The third verse initially seems to be about a blind man (‘cup and a cane’), which would link with the ‘darkness’ of the previous section. His character is one of a certain style on top of a more general sordidness (‘diamond dog’), looking (even though he’s blind) through a double-glazed shop window at the luxury on display inside. Or even a blind man outside the double-glazed windows of her home, staring in sightlessly at her amid her opulence and degradation. But in the context of the song, the diamond dog might also be the woman. A ‘diamond dog’ would seem to be someone who combines the refined quality of ‘diamond’ with the base quality of ‘dog’. This album was released in the wake of Bowie’s ‘Diamond Dogs’, so the phrase may have come from that. In Cockney parlance, ‘diamond’ means trustworthy, or to be treasured, so a diamond dog would be a valuable, perhaps a racing, dog - a treasured but subservient animal. And this is how the song has seen the woman so far, a creature who’s loved and valued but is also owned and cowed. We know she has a diamond jewel around her neck, and that she’s obedient to her husband, so in that sense she might be seen (and see herself) as a ‘diamond dog’. Yet she’s somewhat blind (the cup and cane reference) or in willing denial about her servile situation, as she stares back at herself in the double glass of the blank TV screen (CRT TV screens were glass-covered and reflective). She’s looking at the reflection of herself and the luxuries she’s surrounded with, and feels pride and shame (echoing the high and low implicit in being a ‘diamond dog’) in what she sees. ‘Her master’s voice’ resembles not only the RCA/EMI His Master’s Voice record label, significantly featuring a dog, but also implies that her husband is ‘her master’ in the same way that a dog has a master. In the previous verse she patrolled his fence, his territory, as a dog might. But is this an image of how her husband sees her, or how she imagines he might see her, or on some level how she sees herself? The last three lines, combining the ‘black fly’, the ‘heat wave’ and the eternal hissing, as well as indicating high summer, also make unpleasant associations with ‘her master’s voice,‘ which doesn’t bode well for their prospects together. And significantly, all these are non-visual (buzzing, heat wave, voice, hissing), which strengthens the verse’s blindness theme.

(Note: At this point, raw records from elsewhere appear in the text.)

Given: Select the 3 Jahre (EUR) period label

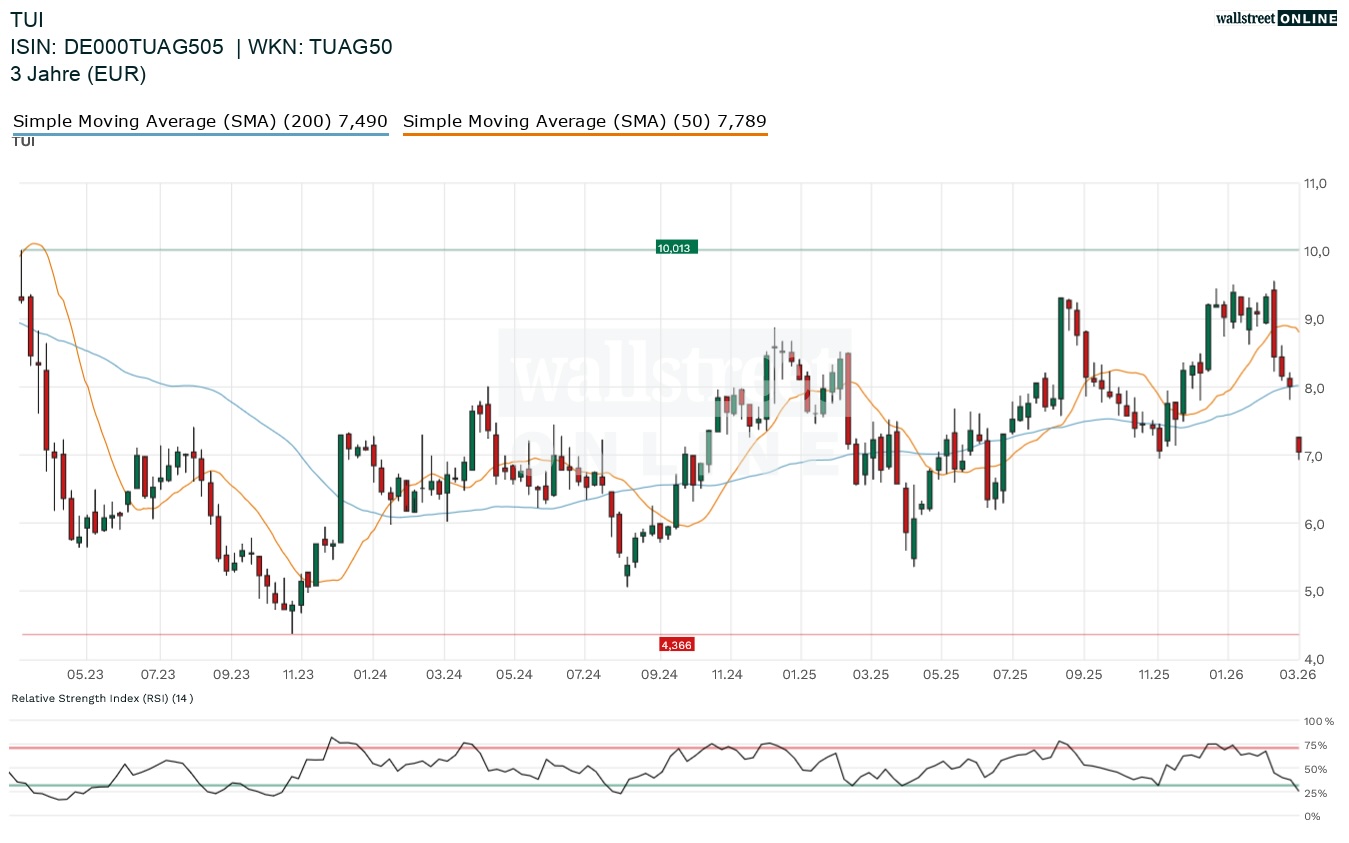Looking at the screenshot, I should [78, 73].
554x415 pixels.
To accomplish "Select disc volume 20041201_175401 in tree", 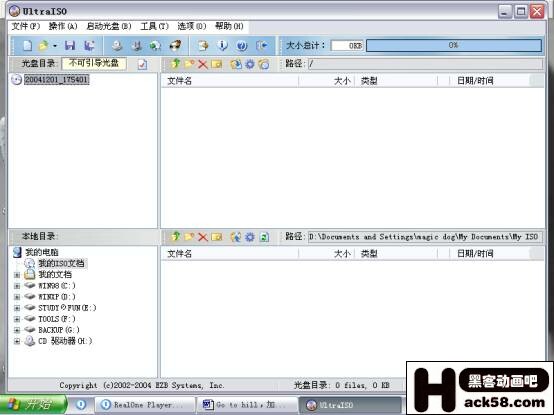I will (56, 79).
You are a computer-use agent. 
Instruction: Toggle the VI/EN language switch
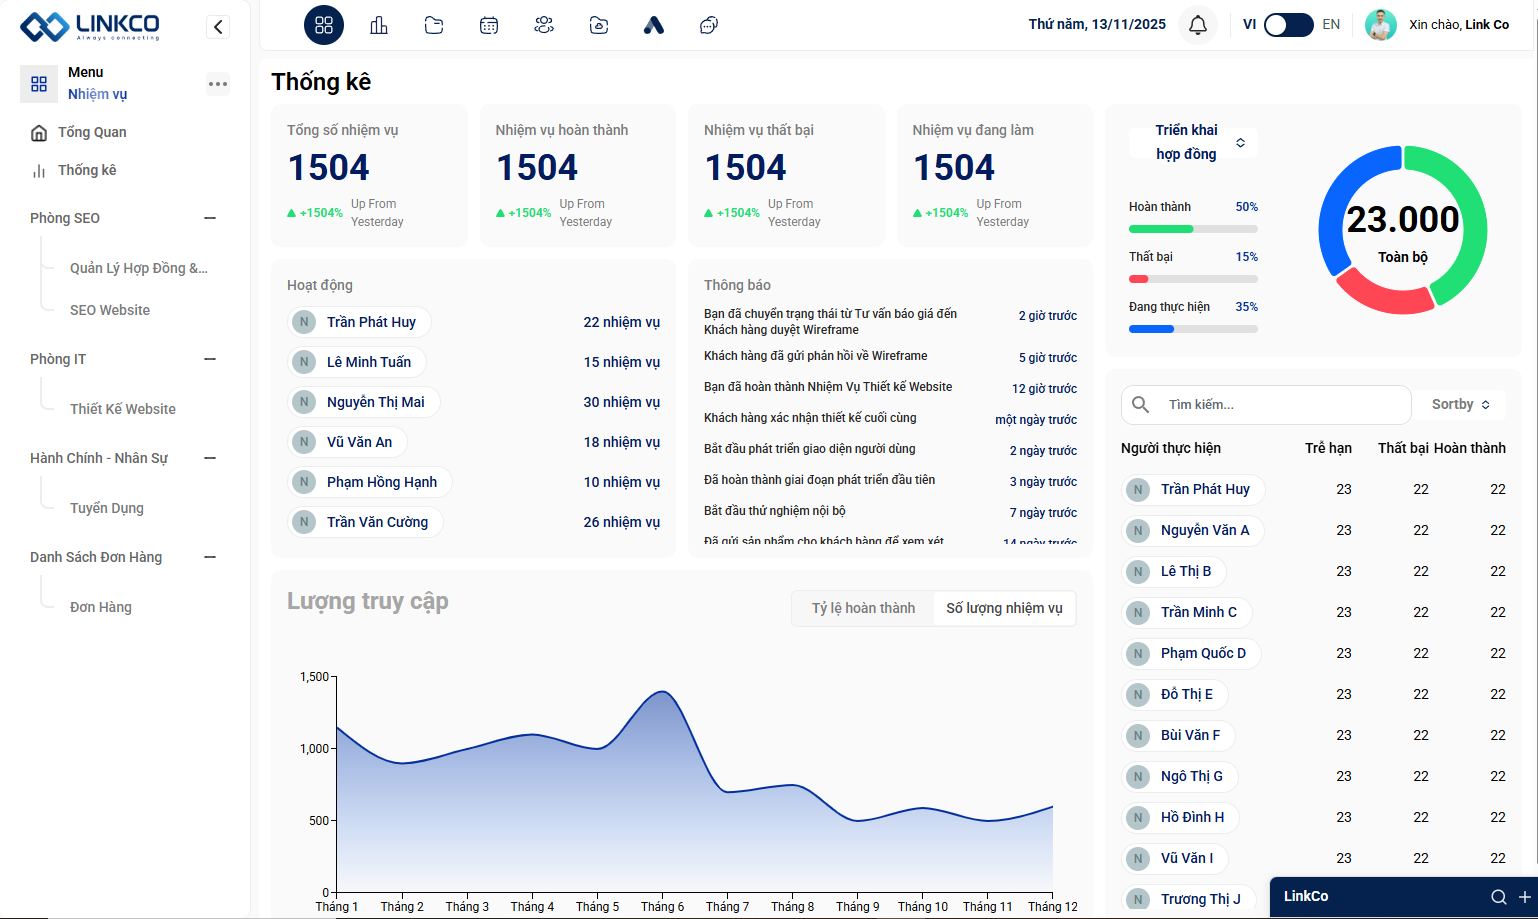[x=1288, y=25]
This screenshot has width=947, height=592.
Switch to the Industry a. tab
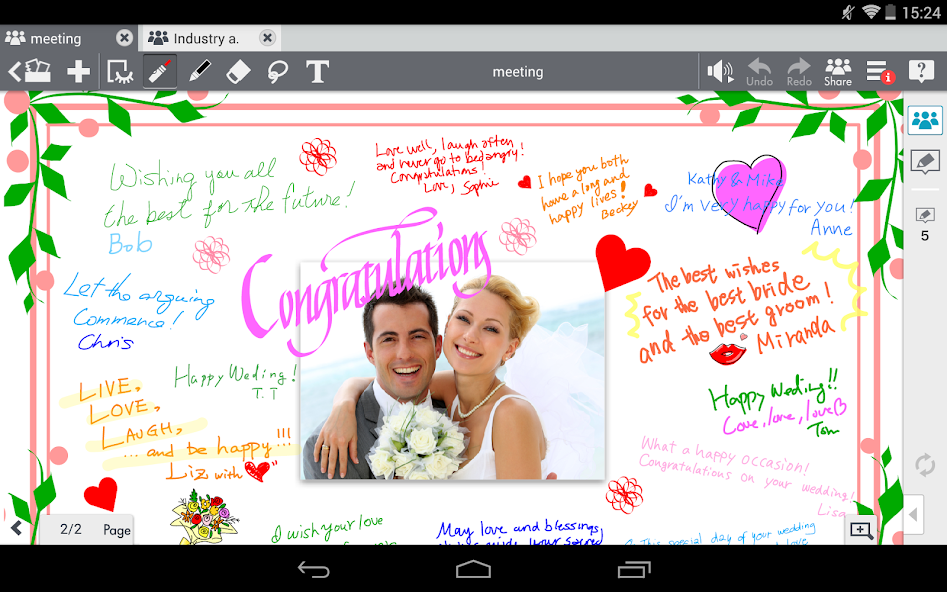pyautogui.click(x=205, y=38)
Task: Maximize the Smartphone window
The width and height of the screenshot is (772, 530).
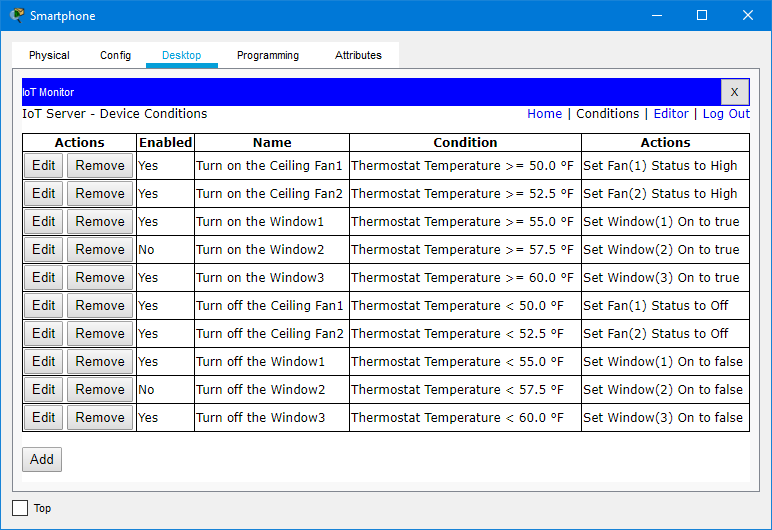Action: (x=702, y=15)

In the last verse, it becomes clearer that the source of the darkness mentioned earlier is her husband. This darkness contrasts starkly with the overbright sunshine suffusing the rest of the song, and would be a good reason (among others) for her to leave him. She’s found herself penned into an expensively furnished house which nobody visits and she’s lonely. But for now she’s going to stick with him, by her own choice (Ladies’ Choice dances being where women, not men, ask someone to dance). And all the while in the background the sprinklers hiss water onto the lawn.

The song fades out repeating the word ‘Darkness’, which we now know is his - he manifests a kind of darkness that the blazing light of an LA summer can’t reach. Perhaps this relationship has worked (so far), by her providing a light that can illuminate his darkness, while he provides these luxurious surroundings for her. But he’s been asking more of her than she can replenish, and her supplies of light appear to be dwindling and becoming slowly overwhelmed by his darkness.